LogLens tracks requests, not unique visitors. A single page load typically generates multiple requests (HTML, CSS, JS, images). This gives you a more complete picture of server load and resource usage.

Human vs Bot Traffic

LogLens automatically classifies traffic as either human or bot based on user agent analysis. Bot traffic is further categorized into:

  • Search engines — Google, Bing, etc.
  • Social media — Facebook, Twitter, LinkedIn crawlers
  • AI crawlers — GPTBot, ClaudeBot, etc.
  • Monitoring — Uptime monitors, health checks
  • SEO tools — Ahrefs, SEMrush, etc.
  • Scrapers — Generic or malicious bots

Time Periods

All analytics can be filtered by time period.

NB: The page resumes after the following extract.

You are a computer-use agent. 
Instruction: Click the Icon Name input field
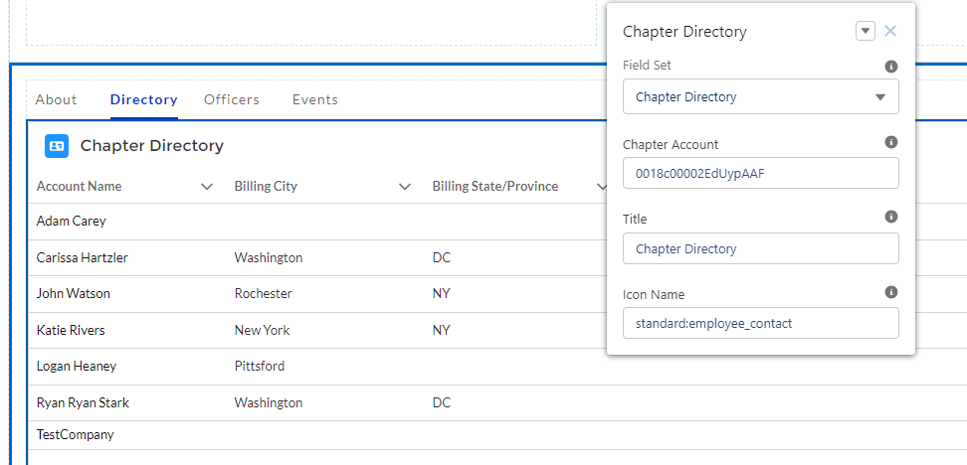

Available options include:

  • Last hour, 6 hours, 24 hours
  • Last 7 days, 30 days, 90 days
  • Last year
  • Custom date range

Dashboard Overview

The main dashboard provides a high-level summary of your website traffic.

Key Metrics

Metric Description
Total Requests All HTTP requests received in the selected time period
Human Traffic Requests identified as coming from real users
Bot Traffic Requests identified as coming from automated bots
Unique IPs Number of distinct IP addresses that made requests

Dashboard Widgets

The dashboard includes several widgets:

  • Traffic over time — Bar chart showing requests per time interval
  • Top countries — Geographic distribution of traffic
  • Top bots — Most active bot user agents
  • Top paths — Most requested URLs
  • Live feed — Real-time stream of incoming requests

Time Filters

Use the time filter dropdown in the top-right corner to change the analysis period.

Preset Periods

Quick selection options include Last hour, 6 hours, 24 hours, 7 days, 30 days, 90 days, and 1 year.

Custom Date Range

Select "Custom" to specify exact start and end dates. This is useful for analyzing specific events or campaigns.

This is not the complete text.